WHAT TO DO =
Write out nothing except the lines running from the one containing "David Byrne | In Concert (95, 1717)" to the last line of the data, exactly as they stand.

(Stored data)
● ● ● ●

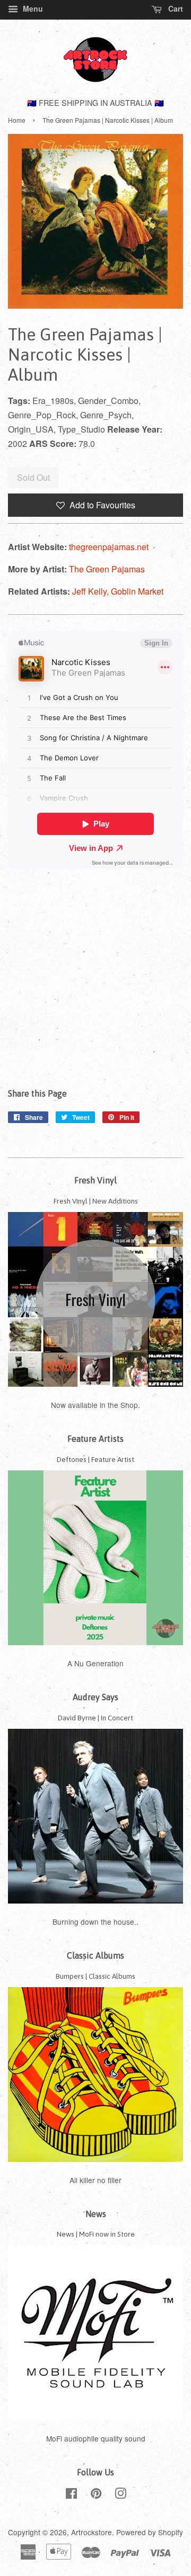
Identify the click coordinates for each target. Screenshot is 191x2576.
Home (16, 119)
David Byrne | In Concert (95, 1717)
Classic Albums (95, 1955)
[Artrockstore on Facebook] (71, 2495)
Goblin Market (137, 591)
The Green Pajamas (107, 569)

● ● ● ●

OUTPUT OF THE EXERCISE =
David Byrne | In Concert (95, 1717)
Classic Albums (95, 1955)
[Artrockstore on Facebook] (71, 2495)
Goblin Market (137, 591)
The Green Pajamas (107, 569)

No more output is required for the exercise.